0

I'm coding a toy PageRank, including a crawler as well. It looks a bit odd, as my code fails to converge the PR values. I can also note that the delta between each iteration is 0, part of the output would be:

url: http://en.m.wikipedia.org/wiki/Israel_State_Cup
links_to_node: set(['http://en.m.wikipedia.org/wiki/Association_football', 'http://en.m.wikipedia.org/wiki/Wikipedia:General_disclaimer'])
links_from_node: set(['http://en.m.wikipedia.org/wiki/Israel_State_Cup'])
PR_score: 2.41759524248e+38
ttl_time: 1
last_delta: 0

The code is as follows:

import requests 
import lxml.html
import random

class pr_node:
        """WDM PR node"""
        url = ""
        links_to_node = set([])
        links_from_node = set([])
        PR_score = 0.0001
        ttl_time = 0
        last_delta = 0

        def __init__(self, url, ttl_time):
            self.url = url
            self.links_to_node = set([])
            self.links_from_node = set([])
            self.PR_score = 0.1
            self.ttl_time = ttl_time

        def print_node_out_links(self):
            print "\n\n" + self.url + " with ttl " + str(self.ttl_time) + " = "
            s = self.links_to_node
            print "{" + "\, ".join(str(e) for e in s) + "}"

        def print_node_pr(self):
            print "\n\n" + self.url + " PR is: " + str(self.PR_score)

        def print_all(self):
            print "url: " + self.url
            print "links_to_node: " + repr(self.links_to_node)
            print "links_from_node: " + repr(self.links_from_node)
            print "PR_score: " + str(self.PR_score)
            print "ttl_time: " + str(self.ttl_time)
            print "last_delta: " + str(self.last_delta)



def crawl(url, url_ttl):
        """crawl to new url, if ttl == 0 max depth reached, don't visit same url twice"""
        if url_ttl > 0 and (url not in visited_urls):

            # create new node p from parsed page
            print "crawling to " + url + "...\n"
            res = requests.get(url)
            doc = lxml.html.fromstring(res.content)
            p = pr_node(url, url_ttl)

            # add new PR node
            global pr_nodes
            pr_nodes[url] = p

            # get all wiki links
            all_links_to_node = set([])
            for t in doc.xpath("//a[contains(@href, '/wiki/')]"):
                add_val = ""
                if not t.attrib['href'].startswith("http://") and t.attrib['href'].startswith("/wiki/"):
                    add_val = "http://en.m.wikipedia.org" + t.attrib['href']
                    all_links_to_node.add(add_val)
                elif t.attrib['href'].startswith("http://"):
                    add_val = t.attrib['href']
                    all_links_to_node.add(add_val)
                else:
                    pass

            # select random 10 of them and crawl to them
            iter_count = 0
            iter_stop_lim = 10
            while iter_count < iter_stop_lim and len(p.links_to_node) < iter_stop_lim and len(all_links_to_node) > 0:
                    current_url = random.sample(all_links_to_node, 1)[0]

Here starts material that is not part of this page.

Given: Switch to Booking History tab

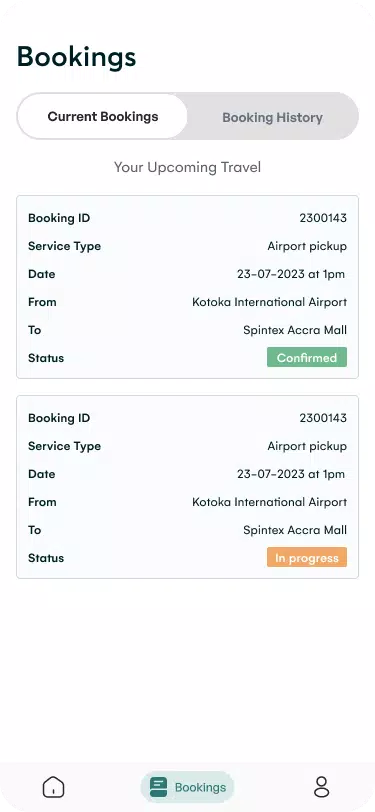Looking at the screenshot, I should click(272, 117).
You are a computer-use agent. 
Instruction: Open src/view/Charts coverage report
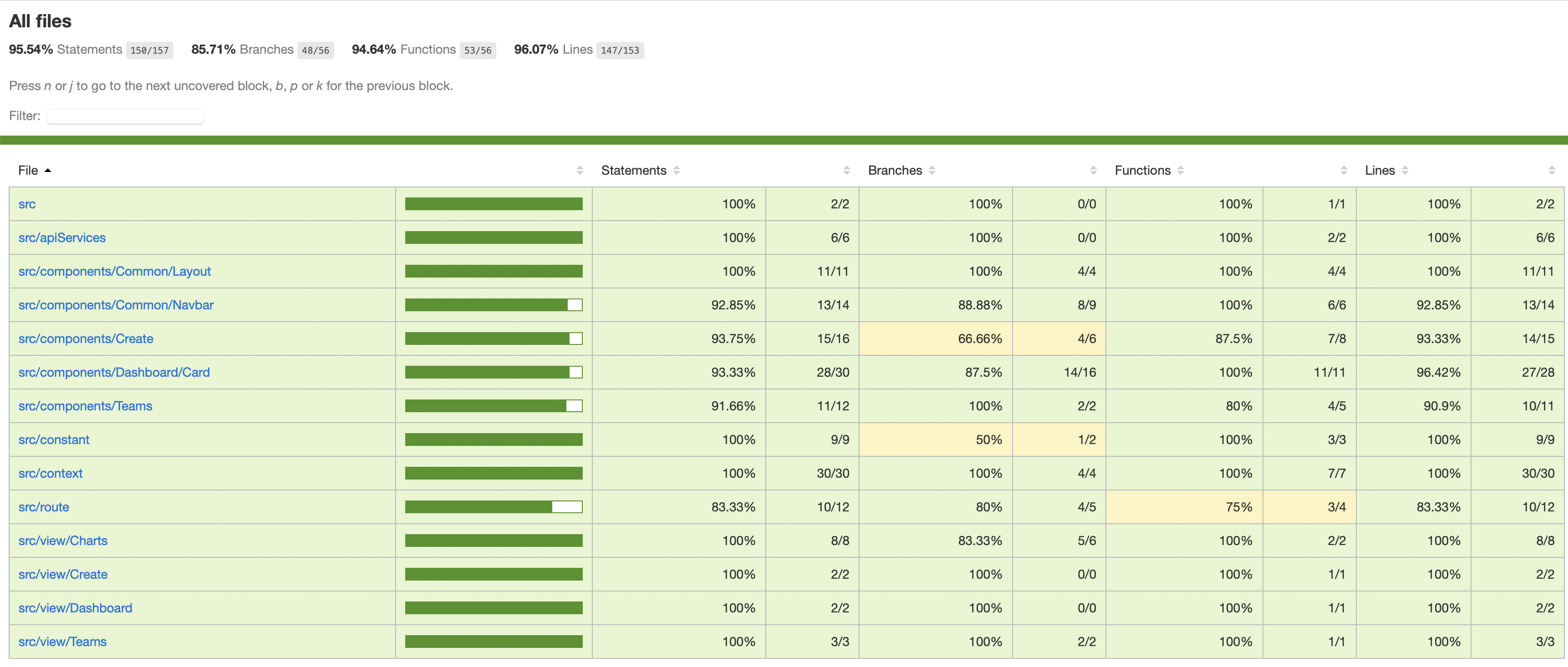point(63,541)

                    all_links_to_node.remove(current_url)  # don't do it twice...
                    iter_count = + 1
                    if not (current_url in visited_urls) and url_ttl > 1:
                        p.links_to_node.add(current_url)
                        crawl(current_url, url_ttl - 1)
                        visited_urls.add(url)
                    elif current_url in visited_urls and url_ttl == 1:
                        p.links_to_node.add(current_url)

        else:
            print "max depth reached or you've already been here"
        return


def calc_graph_pr(pr_iter_count, damp_factor):
    "print calculating PageRank"
    current_iter = 0
    global pr_nodes

    g1 = {}
    g2 = {}
    for node in pr_nodes.itervalues():
        g1[node.url] = node
        g2[node.url] = node

    g = [g1, g2]

    while current_iter < pr_iter_count:
        print "PageRank iteration #" + str(current_iter)
        for p in g[current_iter % 2].itervalues():
            in_links_addition = 0
            for l in p.links_to_node:
                l_val = g[(current_iter - 1) % 2][l]
                l_val.delta = l_val.PR_score - g[current_iter % 2][l].PR_score
                in_links_addition += l_val.PR_score/len(l_val.links_from_node)
            p.PR_score = damp_factor + (1 - damp_factor) * in_links_addition
        current_iter += 1

    pr_nodes = g[0] #WLOG could be also g[1]...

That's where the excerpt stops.